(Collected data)
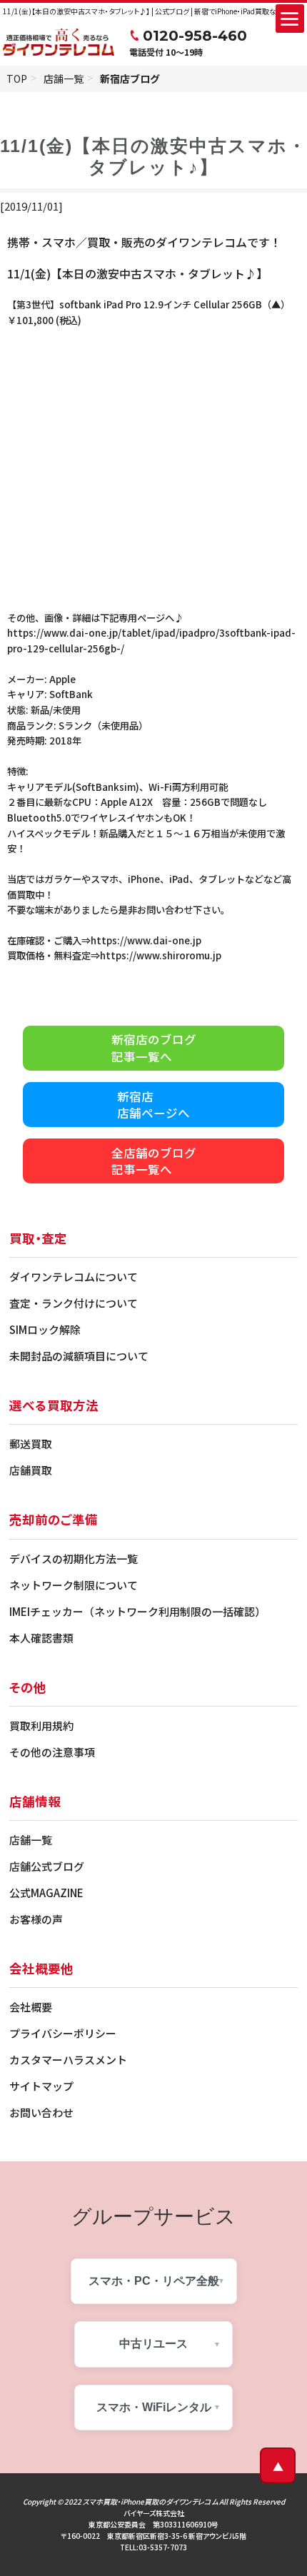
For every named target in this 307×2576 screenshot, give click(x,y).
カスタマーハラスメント (68, 2059)
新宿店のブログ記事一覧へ (153, 1047)
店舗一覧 (64, 79)
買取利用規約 (41, 1725)
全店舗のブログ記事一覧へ (153, 1161)
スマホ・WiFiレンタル (153, 2407)
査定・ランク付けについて (73, 1302)
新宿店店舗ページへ (153, 1105)
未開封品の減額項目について (79, 1355)
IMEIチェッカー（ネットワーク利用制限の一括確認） (137, 1611)
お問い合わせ (41, 2112)
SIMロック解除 (45, 1329)
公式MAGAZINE (46, 1892)
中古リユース (153, 2344)
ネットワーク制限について (73, 1584)
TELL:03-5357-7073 (153, 2547)
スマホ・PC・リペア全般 (154, 2281)
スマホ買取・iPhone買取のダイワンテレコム (150, 2501)
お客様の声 (36, 1918)
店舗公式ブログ (46, 1866)
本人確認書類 (41, 1637)
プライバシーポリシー (62, 2033)
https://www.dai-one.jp (146, 940)
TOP (16, 79)
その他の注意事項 (52, 1751)
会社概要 (30, 2006)
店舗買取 (30, 1470)
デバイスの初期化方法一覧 (73, 1558)
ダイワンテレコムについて (73, 1276)
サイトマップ (41, 2086)
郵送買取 (30, 1443)
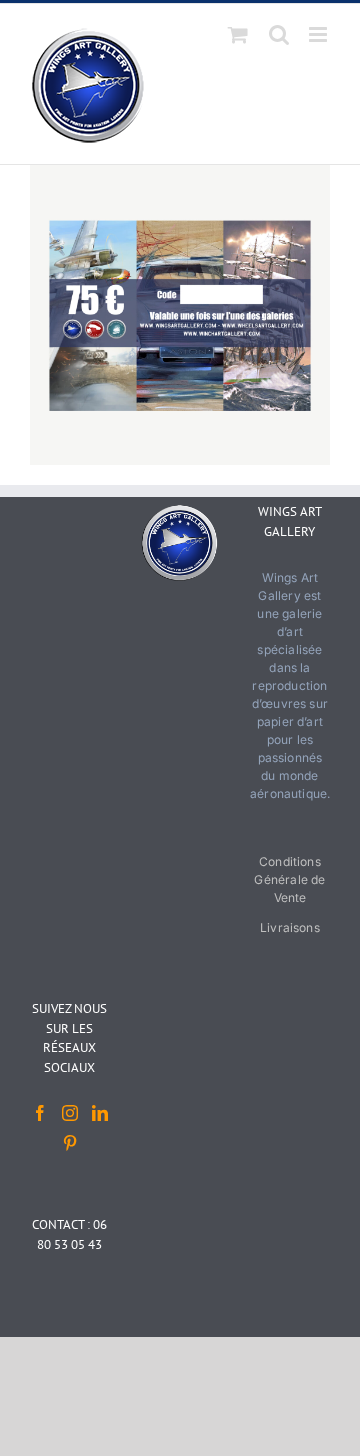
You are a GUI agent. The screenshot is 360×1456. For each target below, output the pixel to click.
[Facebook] (40, 1113)
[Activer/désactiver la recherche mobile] (279, 34)
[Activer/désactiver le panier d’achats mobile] (238, 34)
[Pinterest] (70, 1143)
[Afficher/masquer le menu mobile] (319, 34)
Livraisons (290, 927)
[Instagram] (70, 1113)
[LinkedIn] (100, 1113)
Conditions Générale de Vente (289, 879)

• INSTRUCTIONS TO FOLLOW
Set down every record word for word and leave out the pictures.

• THE ANSWER
For every named target in this 307×2576 screenshot, give click(x,y).
カスタマーハラスメント (68, 2059)
新宿店のブログ記事一覧へ (153, 1047)
店舗一覧 (64, 79)
買取利用規約 (41, 1725)
全店舗のブログ記事一覧へ (153, 1161)
スマホ・WiFiレンタル (153, 2407)
査定・ランク付けについて (73, 1302)
新宿店店舗ページへ (153, 1105)
未開封品の減額項目について (79, 1355)
IMEIチェッカー（ネットワーク利用制限の一括確認） (137, 1611)
お問い合わせ (41, 2112)
SIMロック解除 (45, 1329)
公式MAGAZINE (46, 1892)
中古リユース (153, 2344)
ネットワーク制限について (73, 1584)
TELL:03-5357-7073 (153, 2547)
スマホ・PC・リペア全般 (154, 2281)
スマホ買取・iPhone買取のダイワンテレコム (150, 2501)
お客様の声 (36, 1918)
店舗公式ブログ (46, 1866)
本人確認書類 (41, 1637)
プライバシーポリシー (62, 2033)
https://www.dai-one.jp (146, 940)
TOP (16, 79)
その他の注意事項 (52, 1751)
会社概要 (30, 2006)
店舗買取 (30, 1470)
デバイスの初期化方法一覧 (73, 1558)
ダイワンテレコムについて (73, 1276)
サイトマップ (41, 2086)
郵送買取 (30, 1443)
You are a GUI agent. The screenshot is 360×1456. For each target below, output the pixel to click.
[Facebook] (40, 1113)
[Activer/désactiver la recherche mobile] (279, 34)
[Activer/désactiver le panier d’achats mobile] (238, 34)
[Pinterest] (70, 1143)
[Afficher/masquer le menu mobile] (319, 34)
Livraisons (290, 927)
[Instagram] (70, 1113)
[LinkedIn] (100, 1113)
Conditions Générale de Vente (289, 879)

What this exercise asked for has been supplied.